I won't agree that a horrendous censorship bill is helfpul for anyone, except for corrupt supporters of police state methodology and control freaks from the obsolete industries who don't care about human rights as long as they can extend their information control craze (under pretense for copyright) to further reaches to satisfy their thirst for power. They are the abusers here and they should be stopped.
Human rights is at the forefront of my mind. Privacy is a human right, and these companies and these social platforms have been abusing it. Copyright protection is hardly "censorship", and contrary to the marketing and popular belief on the matter, all of the well-understood protections for fair use remain intact with this law.
It often is. Because by its nature, copyright is about restricting information flow, and therefore it naturally can conflict with free speech, especially when copyright maximalists go overboard with it (which they always do).
So any kind of abusive copyright initiative should always be a suspect as attack on free speech. And this case is a very obvious example.
It's not abusive to point out that finding full episodes of copyrighted shows in their entirety has been trivial and that YouTube benefits significantly from distributing stolen content.

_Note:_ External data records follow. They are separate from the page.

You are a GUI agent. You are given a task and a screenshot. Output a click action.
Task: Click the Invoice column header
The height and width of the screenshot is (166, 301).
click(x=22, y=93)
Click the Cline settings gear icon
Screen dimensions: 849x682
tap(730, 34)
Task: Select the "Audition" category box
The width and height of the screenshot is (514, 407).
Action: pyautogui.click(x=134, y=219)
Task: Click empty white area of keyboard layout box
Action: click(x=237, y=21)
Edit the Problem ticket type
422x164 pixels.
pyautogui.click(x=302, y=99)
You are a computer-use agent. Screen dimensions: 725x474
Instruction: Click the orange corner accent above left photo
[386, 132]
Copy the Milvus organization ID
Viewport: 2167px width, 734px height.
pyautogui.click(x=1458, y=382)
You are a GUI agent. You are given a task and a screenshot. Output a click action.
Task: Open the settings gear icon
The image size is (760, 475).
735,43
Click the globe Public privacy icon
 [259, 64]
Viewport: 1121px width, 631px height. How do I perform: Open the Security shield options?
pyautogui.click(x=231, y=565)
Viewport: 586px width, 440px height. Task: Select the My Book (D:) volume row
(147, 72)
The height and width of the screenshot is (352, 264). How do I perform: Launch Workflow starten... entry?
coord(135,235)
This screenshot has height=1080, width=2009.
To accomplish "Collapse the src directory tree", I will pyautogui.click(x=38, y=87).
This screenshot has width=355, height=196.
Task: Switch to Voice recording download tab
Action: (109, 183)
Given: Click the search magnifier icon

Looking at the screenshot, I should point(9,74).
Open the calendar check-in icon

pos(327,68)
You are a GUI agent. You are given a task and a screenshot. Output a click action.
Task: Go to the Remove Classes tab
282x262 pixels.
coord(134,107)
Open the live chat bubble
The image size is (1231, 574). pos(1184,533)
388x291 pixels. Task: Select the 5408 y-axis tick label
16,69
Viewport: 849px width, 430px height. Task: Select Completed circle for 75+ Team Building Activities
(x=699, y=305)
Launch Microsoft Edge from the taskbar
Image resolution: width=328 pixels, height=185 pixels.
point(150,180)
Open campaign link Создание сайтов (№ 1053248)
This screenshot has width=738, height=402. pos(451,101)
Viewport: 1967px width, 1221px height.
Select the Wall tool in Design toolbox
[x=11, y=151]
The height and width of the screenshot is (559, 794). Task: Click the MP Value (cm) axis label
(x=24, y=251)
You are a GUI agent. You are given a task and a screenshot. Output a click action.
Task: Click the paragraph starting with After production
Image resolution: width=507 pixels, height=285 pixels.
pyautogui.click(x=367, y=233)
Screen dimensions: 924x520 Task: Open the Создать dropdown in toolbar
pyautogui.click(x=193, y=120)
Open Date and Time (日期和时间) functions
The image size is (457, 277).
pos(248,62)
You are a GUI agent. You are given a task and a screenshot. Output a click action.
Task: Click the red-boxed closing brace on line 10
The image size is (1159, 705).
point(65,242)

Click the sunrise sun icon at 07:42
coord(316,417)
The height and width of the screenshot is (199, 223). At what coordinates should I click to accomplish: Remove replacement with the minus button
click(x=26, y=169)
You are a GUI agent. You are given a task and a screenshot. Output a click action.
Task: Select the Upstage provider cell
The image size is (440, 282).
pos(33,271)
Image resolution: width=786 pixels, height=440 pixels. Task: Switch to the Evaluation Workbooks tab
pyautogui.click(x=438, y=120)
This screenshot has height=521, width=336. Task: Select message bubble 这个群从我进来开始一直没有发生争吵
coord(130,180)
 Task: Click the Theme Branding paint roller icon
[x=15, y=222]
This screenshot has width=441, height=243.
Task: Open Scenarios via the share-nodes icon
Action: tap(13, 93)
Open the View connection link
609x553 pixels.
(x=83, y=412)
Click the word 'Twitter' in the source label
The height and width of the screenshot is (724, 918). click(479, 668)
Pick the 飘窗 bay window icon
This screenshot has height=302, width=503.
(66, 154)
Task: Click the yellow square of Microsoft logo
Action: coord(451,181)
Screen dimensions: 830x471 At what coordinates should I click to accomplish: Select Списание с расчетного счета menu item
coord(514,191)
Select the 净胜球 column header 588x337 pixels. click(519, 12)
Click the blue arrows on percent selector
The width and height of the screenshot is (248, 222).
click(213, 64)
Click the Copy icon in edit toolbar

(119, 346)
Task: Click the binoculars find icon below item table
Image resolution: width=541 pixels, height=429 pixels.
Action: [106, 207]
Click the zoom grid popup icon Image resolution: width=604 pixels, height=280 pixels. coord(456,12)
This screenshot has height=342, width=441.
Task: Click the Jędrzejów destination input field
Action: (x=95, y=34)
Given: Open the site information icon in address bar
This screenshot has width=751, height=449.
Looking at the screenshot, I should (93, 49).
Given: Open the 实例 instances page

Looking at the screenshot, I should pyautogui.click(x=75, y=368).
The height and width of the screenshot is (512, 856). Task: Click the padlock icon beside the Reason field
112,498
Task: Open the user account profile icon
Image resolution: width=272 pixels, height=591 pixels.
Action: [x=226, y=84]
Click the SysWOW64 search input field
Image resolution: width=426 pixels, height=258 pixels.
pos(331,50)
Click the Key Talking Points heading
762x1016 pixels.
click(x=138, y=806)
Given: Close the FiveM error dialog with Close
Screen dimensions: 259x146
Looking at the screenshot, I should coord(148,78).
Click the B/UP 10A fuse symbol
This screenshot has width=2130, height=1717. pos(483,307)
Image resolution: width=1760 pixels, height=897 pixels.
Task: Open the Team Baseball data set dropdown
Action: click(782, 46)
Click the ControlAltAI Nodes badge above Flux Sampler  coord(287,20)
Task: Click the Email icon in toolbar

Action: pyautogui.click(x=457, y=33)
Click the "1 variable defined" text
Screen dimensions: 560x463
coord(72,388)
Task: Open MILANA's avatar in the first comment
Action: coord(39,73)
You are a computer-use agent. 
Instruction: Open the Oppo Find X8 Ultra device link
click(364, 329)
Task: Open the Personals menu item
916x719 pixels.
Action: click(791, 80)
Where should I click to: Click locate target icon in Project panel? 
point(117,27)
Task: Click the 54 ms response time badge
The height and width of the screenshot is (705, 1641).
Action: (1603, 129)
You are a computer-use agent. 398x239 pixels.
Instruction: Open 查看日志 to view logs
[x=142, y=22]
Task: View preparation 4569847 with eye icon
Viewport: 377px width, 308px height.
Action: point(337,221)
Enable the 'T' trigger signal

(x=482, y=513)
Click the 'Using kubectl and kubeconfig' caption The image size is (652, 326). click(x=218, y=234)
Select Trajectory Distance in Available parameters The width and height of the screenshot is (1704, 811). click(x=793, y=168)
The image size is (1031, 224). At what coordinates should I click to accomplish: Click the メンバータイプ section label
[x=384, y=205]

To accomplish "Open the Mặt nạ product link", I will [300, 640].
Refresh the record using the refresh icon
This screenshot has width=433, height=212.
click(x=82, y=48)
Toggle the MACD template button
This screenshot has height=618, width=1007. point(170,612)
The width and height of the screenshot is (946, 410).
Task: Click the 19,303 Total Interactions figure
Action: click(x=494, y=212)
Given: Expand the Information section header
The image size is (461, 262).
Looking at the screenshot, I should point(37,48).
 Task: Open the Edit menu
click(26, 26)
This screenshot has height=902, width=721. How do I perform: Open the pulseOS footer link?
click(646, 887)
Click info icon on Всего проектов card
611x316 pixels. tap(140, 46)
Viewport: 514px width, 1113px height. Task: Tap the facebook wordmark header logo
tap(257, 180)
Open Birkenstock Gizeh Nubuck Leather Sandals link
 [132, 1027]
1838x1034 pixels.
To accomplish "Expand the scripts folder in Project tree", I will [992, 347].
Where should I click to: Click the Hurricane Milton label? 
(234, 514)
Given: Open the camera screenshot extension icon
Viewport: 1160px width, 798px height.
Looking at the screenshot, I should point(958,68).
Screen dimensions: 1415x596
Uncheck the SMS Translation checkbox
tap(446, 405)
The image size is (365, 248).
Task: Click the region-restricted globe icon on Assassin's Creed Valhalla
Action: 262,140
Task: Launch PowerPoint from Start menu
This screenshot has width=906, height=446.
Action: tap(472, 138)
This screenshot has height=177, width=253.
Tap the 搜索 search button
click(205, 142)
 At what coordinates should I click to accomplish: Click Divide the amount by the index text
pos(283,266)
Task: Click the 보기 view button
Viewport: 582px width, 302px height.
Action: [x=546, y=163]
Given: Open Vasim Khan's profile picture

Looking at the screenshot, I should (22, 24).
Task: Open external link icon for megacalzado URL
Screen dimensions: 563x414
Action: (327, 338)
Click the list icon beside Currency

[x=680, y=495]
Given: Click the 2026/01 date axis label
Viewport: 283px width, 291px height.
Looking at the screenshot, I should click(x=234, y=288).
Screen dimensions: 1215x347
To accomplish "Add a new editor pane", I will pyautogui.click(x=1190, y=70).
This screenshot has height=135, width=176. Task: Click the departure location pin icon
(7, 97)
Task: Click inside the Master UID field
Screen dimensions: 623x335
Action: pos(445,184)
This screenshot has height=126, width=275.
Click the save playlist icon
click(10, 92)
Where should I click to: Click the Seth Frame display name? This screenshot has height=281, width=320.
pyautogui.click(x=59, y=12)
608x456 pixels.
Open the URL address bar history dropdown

The reality is, tech companies have had over a decade to demonstrate that they could behave themselves, manage their own platforms, and balance the needs of both content creators and the public.
Let me put it very simply for you. Those who try to extend the copyright in all directions are often proponents of censorship and police state methodology. It's commonly the same ones who push for DRM and anti-circumvention laws.
Public should not tolerate such kind of garbage, especially when corrupt politicians lie through their teeth about the consequences of such kind of laws.